The inside of the buses are also modified. The seats have been raised a good two feet. This is to make accommodation for freight. About two thirds of the buses, towards their ends are also without seats, again the space is for freight. These buses obviously couple up as passenger as well as freight carriers. It also indicates that the passenger traffic on this rout is less than heavy. On our way up, the buses were loaded with fertilizers. Outraged, we had them removed but soon found out no sooner how uncomfortable it was to perch on raised bus seats on long distance travel with your feet two feet about the floor. On our return journey, the floors below the seats were packed with detergent packets. We allowed this, the journey home was, to say the least, decidedly more comfortable.

Burma is in many ways at odds with itself. This awkwardness becomes evident soon. The buses, so also most other vehicles, are right hand drive just as ours, but the roads are also right hand drive, unlike our. Apart from making driving judgment less accurate, it also left us getting off into the middle of the road every time the buses stopped for a stretch of leg. This would have been inconvenient and even dangerous on a busy highway, but the road to Mandalay from Tamu is far from this. Traffic, both of passenger buses or freight trucks were conspicuous by their absence all along the route right up to Mongya. Beyond Mongya, towards Mandalay some traffic become visible. One other thing which we have come to take so much for granted — high tension electric wires — ware also missing conspicuously. In certain visibly more prosperous townships there was power, but these were from small home generators.

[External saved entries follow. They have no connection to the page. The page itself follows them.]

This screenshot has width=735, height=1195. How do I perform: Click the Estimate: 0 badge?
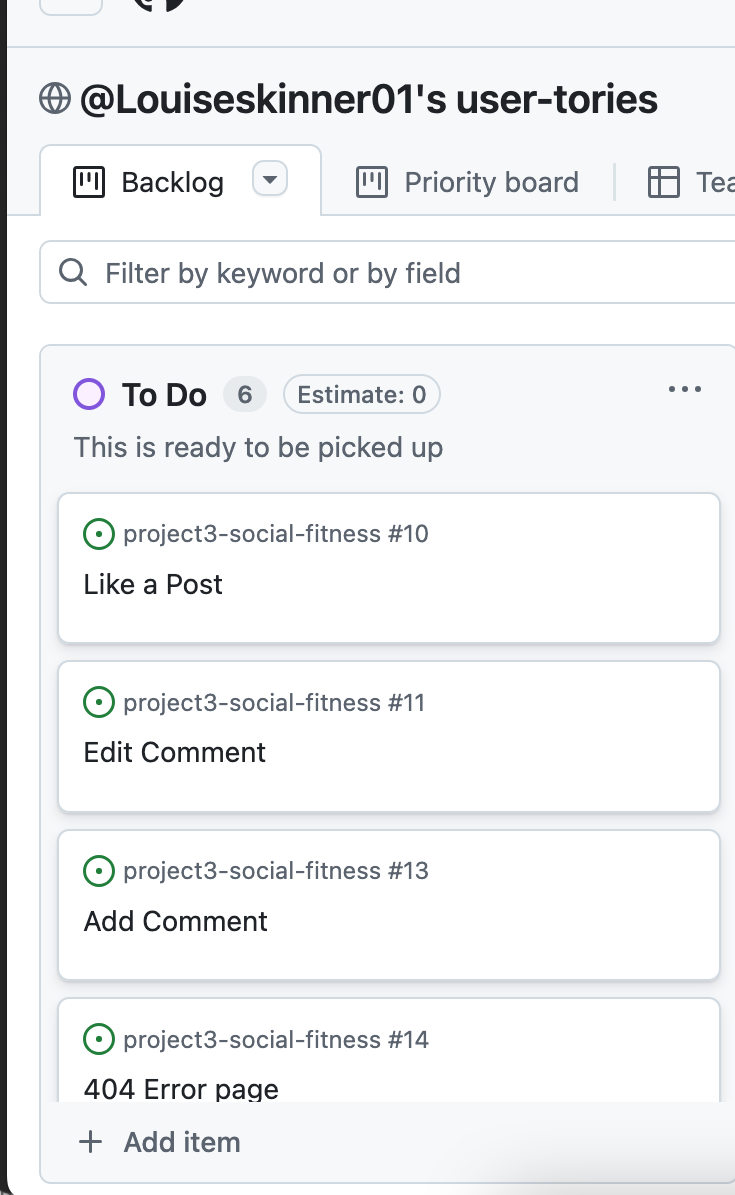point(361,394)

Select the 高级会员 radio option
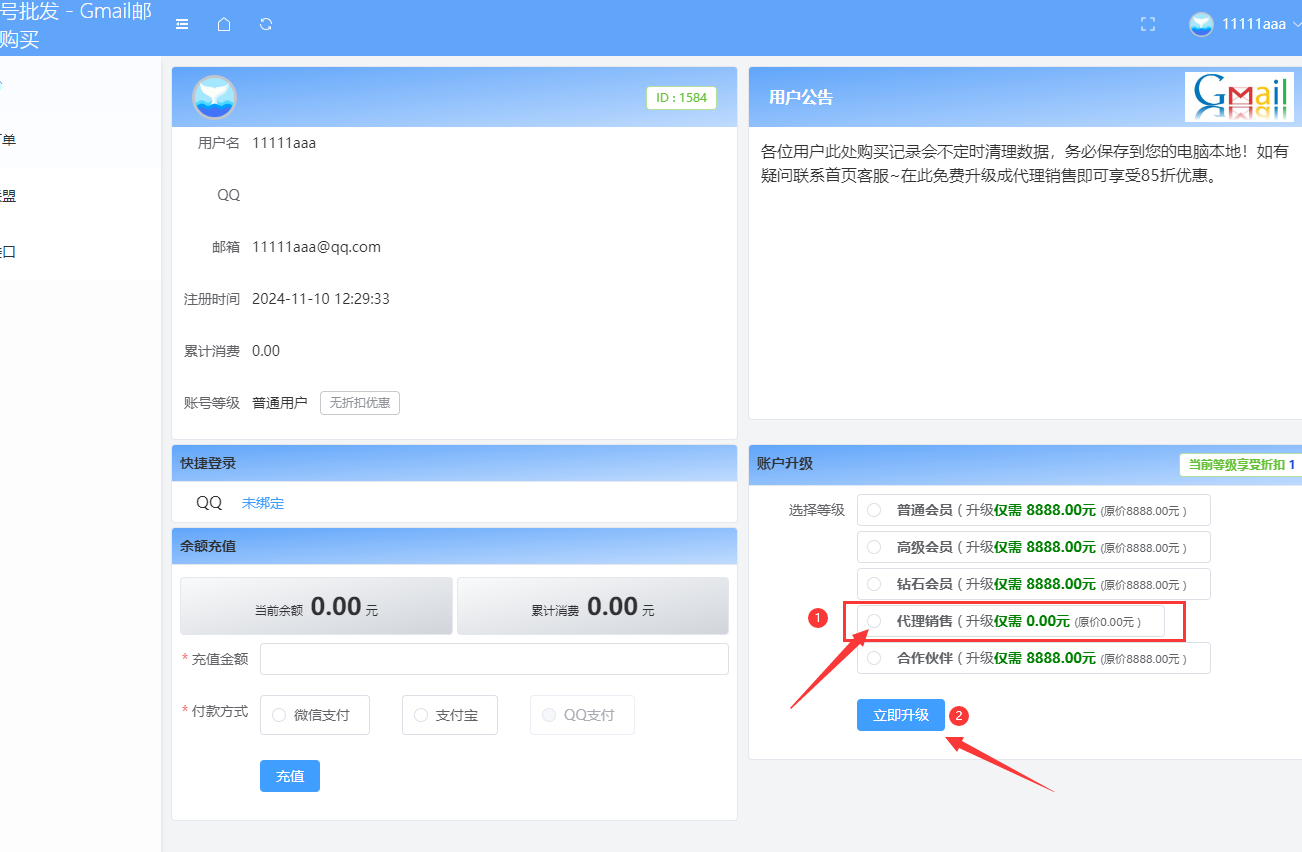(874, 547)
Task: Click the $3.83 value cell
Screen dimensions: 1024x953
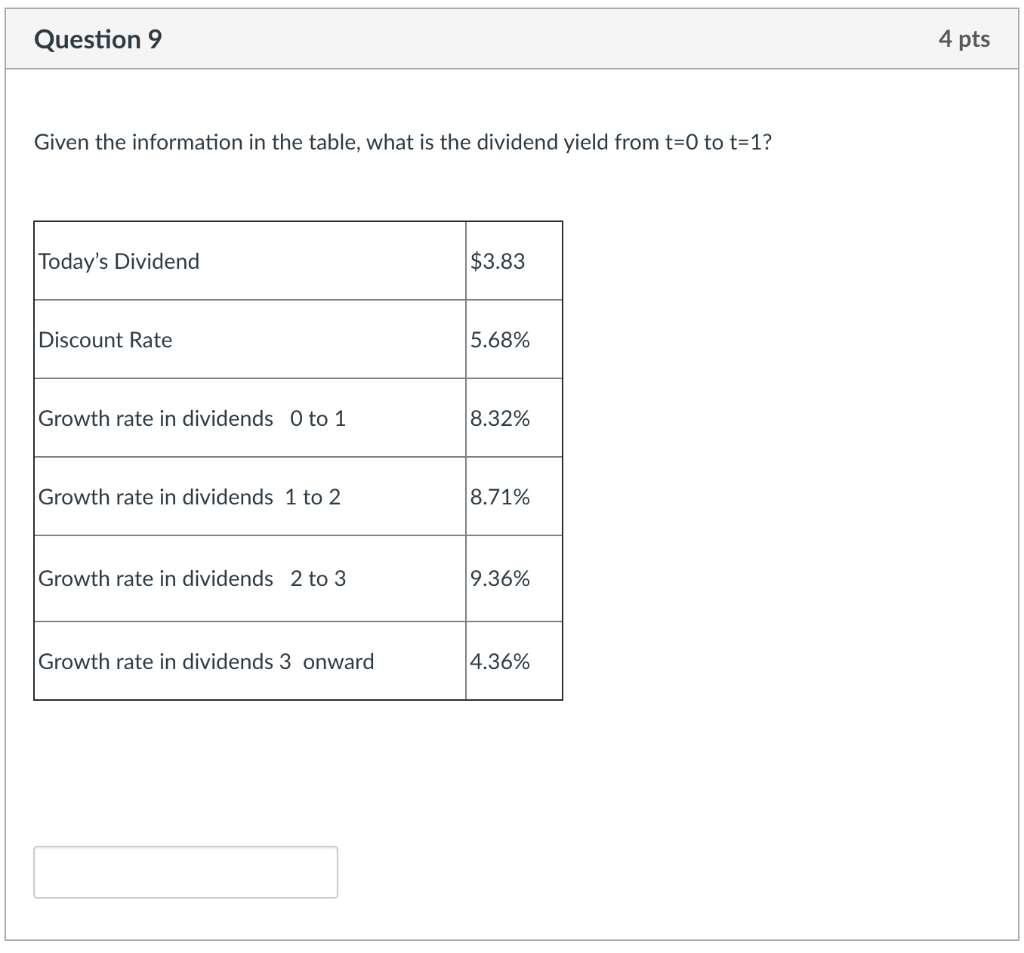Action: (x=490, y=261)
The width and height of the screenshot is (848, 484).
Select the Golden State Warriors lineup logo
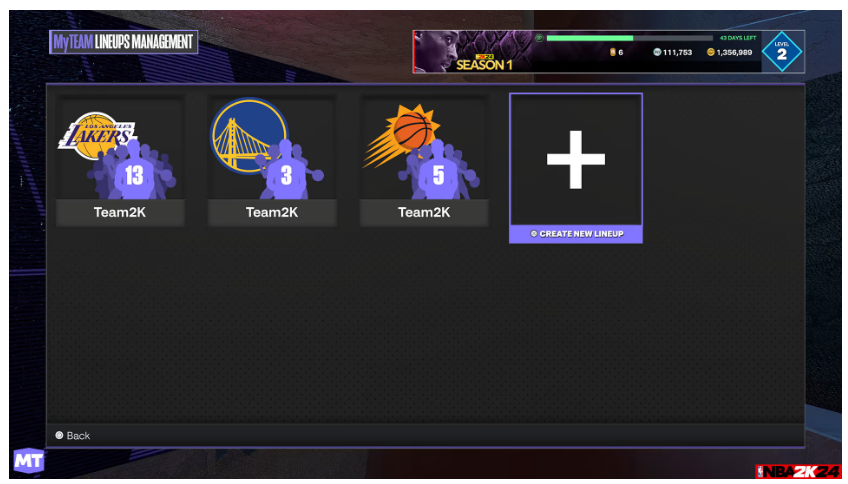click(249, 135)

Burma’s currency is the Kyat. It must be one of the most unstable currencies in the world. At the moment it sells at the rate of Rs 100 to Kyat 2000. Four years ago, when I made a trip to Tamu, the rate was Rs 100 to Kyat 750. A few more years earlier it was Rs 100 to Kyat 350. This made it extremely comfortable for India travelers for everything becomes so cheap. Wages are also extremely poor. A senior professor gets about Kyat 20,000, the equivalent of Rs 1000. A doctor gets around Kyat 15,000 or Rs 750. In fact there are many professions with sub Rs 500 salary. Within the country, this is just enough to pull along. But foreign travels, even to India, by the average Burmese national is beset with obvious hurdles.

The plummeting of the Kyat is understandable, for the strength of the country’s currency is linked to the health of the country’s economy. While the Indian economy grew at the rate of 7 percent over the past few years, Burma’s has been more or less stagnant. The status of the Kyat also provides an interesting contrast to the Nepalese rupees or the Bhutanese Nu, two economies which are doing no better, or even worse than the Burma. The currencies of these two countries have been virtually de-linked from their national GDPs and instead have come to take a piggy back ride on the strengthening Indian economy. As for instance, between 2001 and now, the Nepali rupee has gained against the Indian rupee. It was Rs 100 (INC) to Rs 170 (NC) in 2001, against Rs 100 (INC) to Rs 160 (NC) now. This is despite the fact the Indian rupees gain considerably against the dollar over the same period. The benefits Bhutan and Nepal are reaping of being a surrogate of a larger economy I suppose.

The status of the Kyat also makes you reflect on some aspects of the Indian economy. Although there is justifiable criticism against it for not fostering equitable development in all its varied regions, there are visibly other mechanisms for some semblance of an equitable distribution of national wealth. Government salaries of employees in the most prosperous state in the country, say Maharashtra, would be more or less the equivalent of those of very poor deficit economies like Manipur. It is bad that the states are not taught to fish so that all can eat forever, but the consolation is, at least the states are provided the fish if they do not have it. If the real health of Manipur’s economy were to be the deciding factor of the place’s salary structure, government employees would not be earning more than their counterparts in the state’s fledgling private sector.